Passage provided

* START *

# The 1 negative about this forum.....



## fishobsessed (Jan 1, 2013)

I actually found one negative thing about this forum . There are so many helpful tips , good ideas and amazing pictures that I'm wanting to change all of tanks. I was pretty happy with my tanks before I got "inspired" here. So far , I half emptied my 26g tank to rearrange plants and will be working on my 20g tank tomorrow. Honestly , I love this site. Everyone is amazing and helpful. Keep all the inspiration coming.:bigsmile: The only negative is that I don't have endless money , time and space to set up every tank in my imagination.


----------



## kacairns (Apr 10, 2012)

fishobsessed said:


> I actually found one negative thing about this forum . There are so many helpful tips , good ideas and amazing pictures that I'm wanting to change all of tanks. I was pretty happy with my tanks before I got "inspired" here. So far , I half emptied my 26g tank to rearrange plants and will be working on my 20g tank tomorrow. Honestly , I love this site. Everyone is amazing and helpful. Keep all the inspiration coming.:bigsmile: The only negative is that I don't have endless money , time and space to set up every tank in my imagination.

* END *

Data section
* START *

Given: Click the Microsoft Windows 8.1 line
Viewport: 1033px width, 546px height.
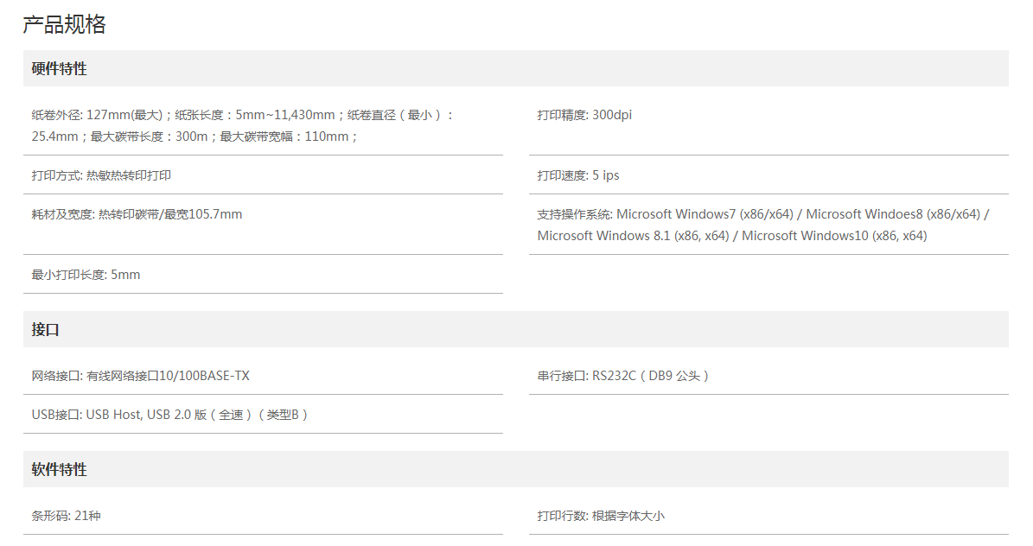Looking at the screenshot, I should tap(633, 236).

* END *

To be done
Answer these from the forum thread about the one negative of the forum.
(a) What did the poster do to the 26g tank, and for what purpose?
(b) Which tank is the poster going to work on next?
(c) What three things does the poster say they lack endless amounts of?

Answer to the task
(a) The poster half emptied it to rearrange plants.
(b) The 20g tank, tomorrow.
(c) Money, time and space.